Re: [PATCH v2 10/19] PCI: serialize hotplug operaitons triggered by the shpchp driver

Greg Kroah-Hartman <gregkh@xxxxxxxxxxxxxxxxxxx> · Mon, 7 May 2012 17:18:48 -0700

On Tue, May 08, 2012 at 08:01:00AM +0800, Jiang Liu wrote:
> >> Greg doesn't like the implementation to solve this issue, and asked me
> >> to redo it in other ways, but I haven't found other way yet until now.
> >> Still keeping punching my header for better solution now.
> > I gave you hints on how to implement this properly if you want to, did
> > they not work?
> I think your have raised three main concerns.
> 1) Avoid busy wait.
> 2) Do not introduce a new style lock.
> 3) Enhance the PCI core instead of changing each PCI hotplug driver.
> 
> We could improve or avoid the first issue by replacing msleep() with wait queue.

No, wait, you should never have done #1 or #2 in the first place.  Don't
try to "solve" #1 any other way than just flat out not doing that at
all.

> For the second issue, we may have two candidate solutions: 
> a) introduce a global lock for all PCI devices

The driver core already has one, so why create another one?

> b) introduce pci_branch_lock()/unlock() to lock/unlock a PCI subtree for hotplug
> operations. 
> According to my experience with other OS, the second solution is complex and
> deadlock prune.
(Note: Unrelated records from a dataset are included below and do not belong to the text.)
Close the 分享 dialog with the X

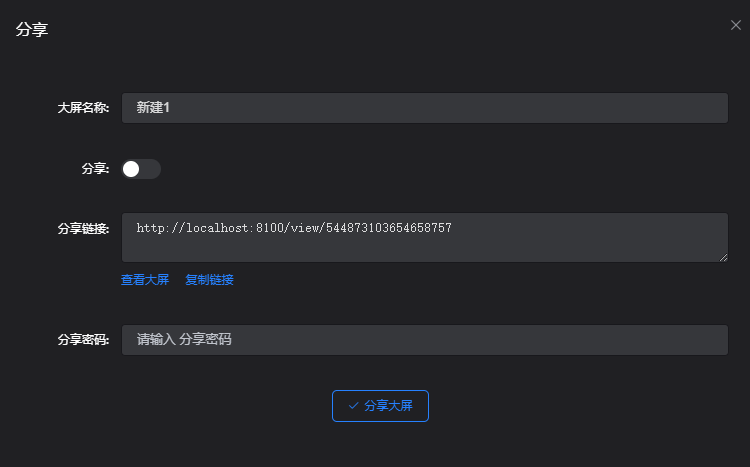click(736, 25)
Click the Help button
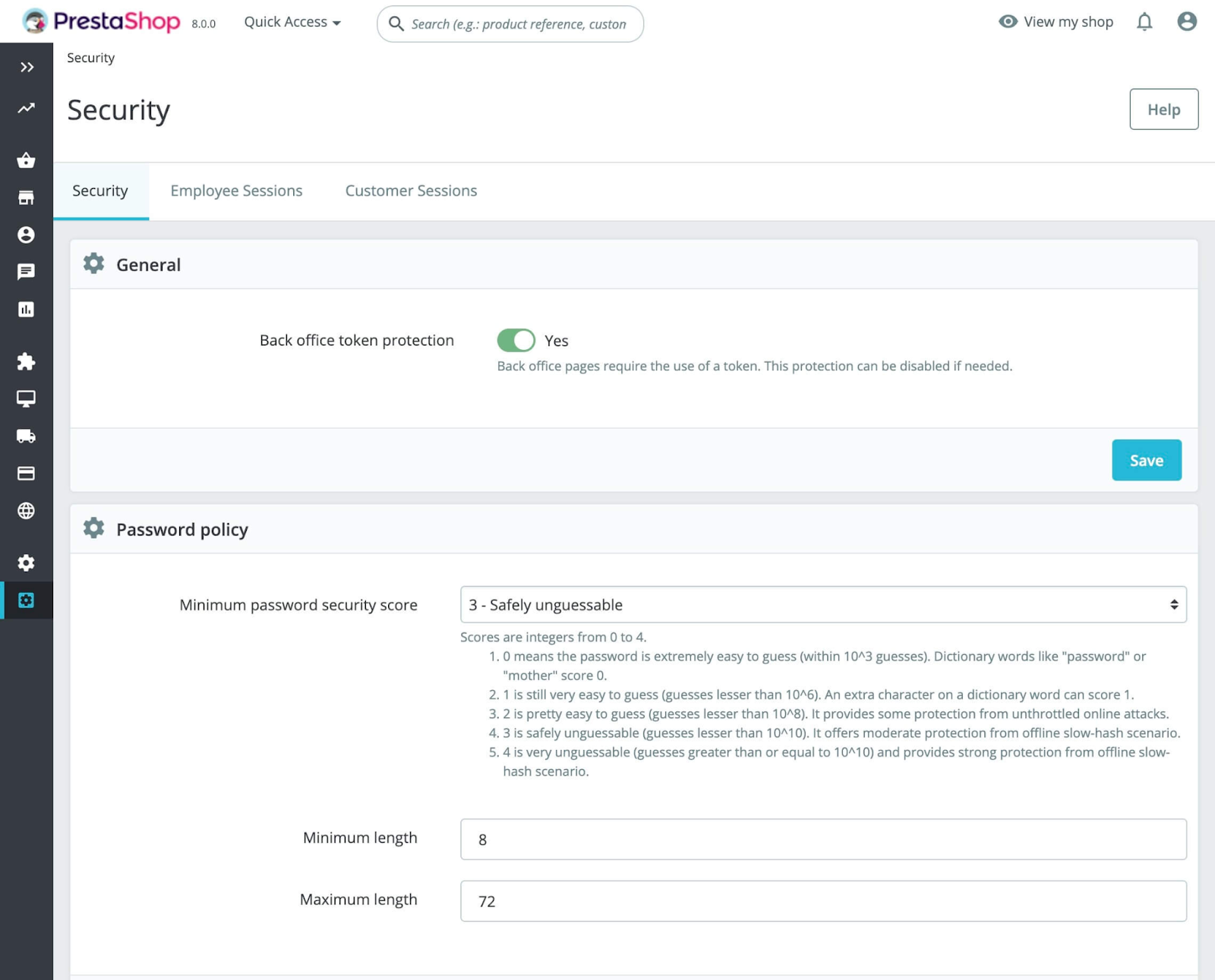1215x980 pixels. [x=1163, y=109]
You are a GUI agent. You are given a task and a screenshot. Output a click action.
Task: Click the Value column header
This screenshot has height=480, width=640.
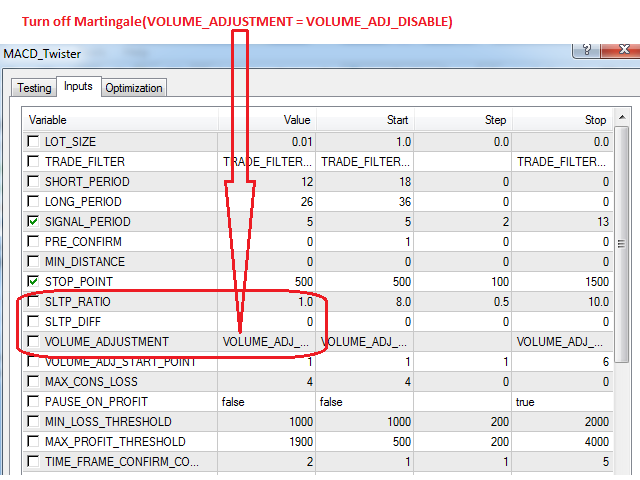pos(296,120)
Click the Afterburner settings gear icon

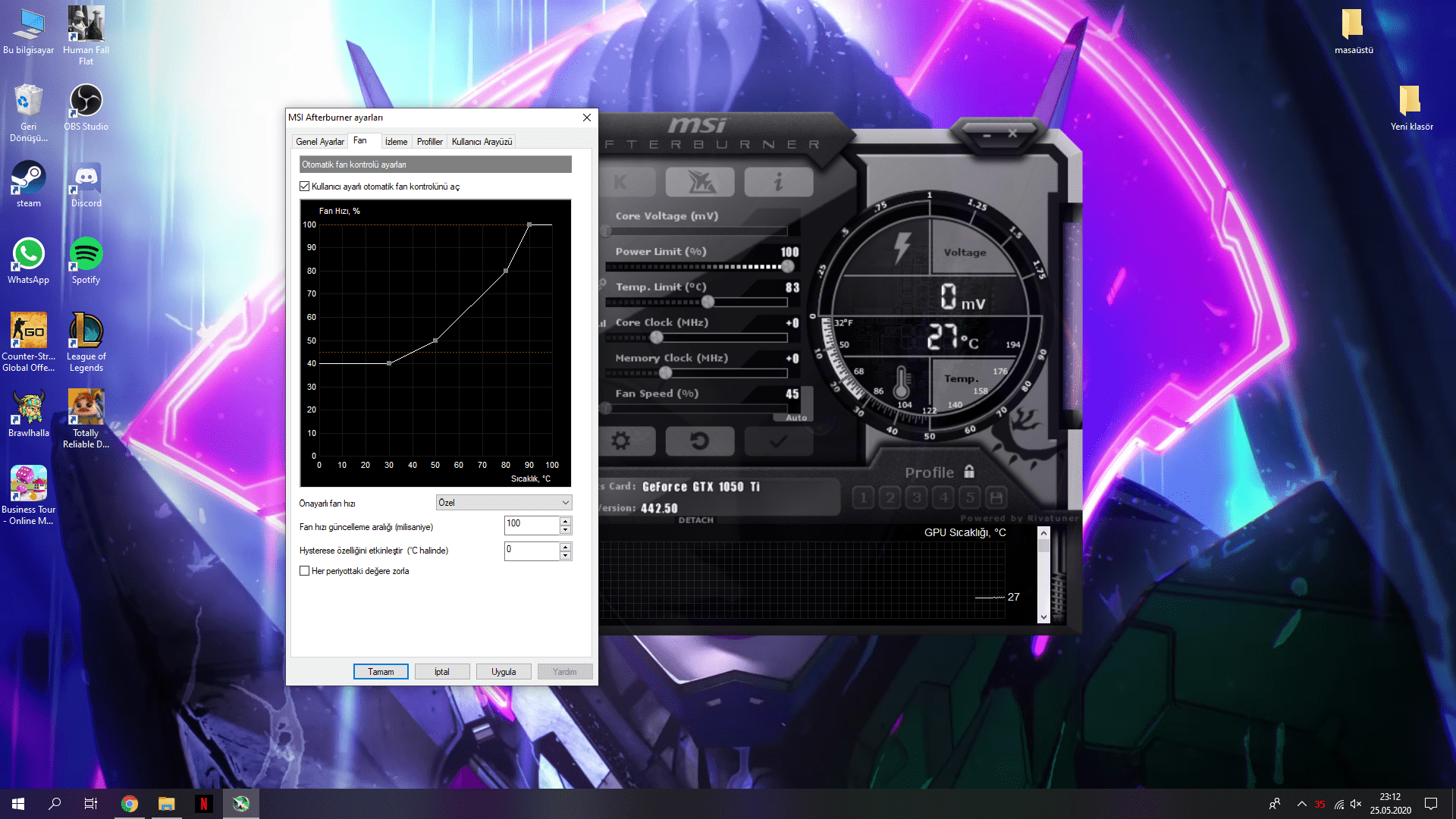[x=621, y=441]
It may become more complex on linux due to the device tree abstraction,
> and pci_dev/pci_bus splitting. So I took the first solution for trade off.

I agree, we don't want to lock branches, that is wrong as you have found
out as well.

> It may cost more time for hotplug operations, but the implementation
> will be simpler and won't cause regression to the PCI core.

There are no speed issues with hotplug pci operations, the spec itself
has wait times required in _seconds_, so we are fine here.

> If we adopt a global lock for all PCI devices solution, we do need the 
> pci_hotplug_try_lock() interface to break deadlock cases. For example,
> 	Thread A				Thread B
> 1) try to remove a downstream PCIe port with
>    PCIe native hotplug support
> 2) acquire the global lock
> 						3) PCIe hotplug event happens, a work
> 						   item is queued into the workqueue

Wait right here, how did a "pcie hotplug event happen"?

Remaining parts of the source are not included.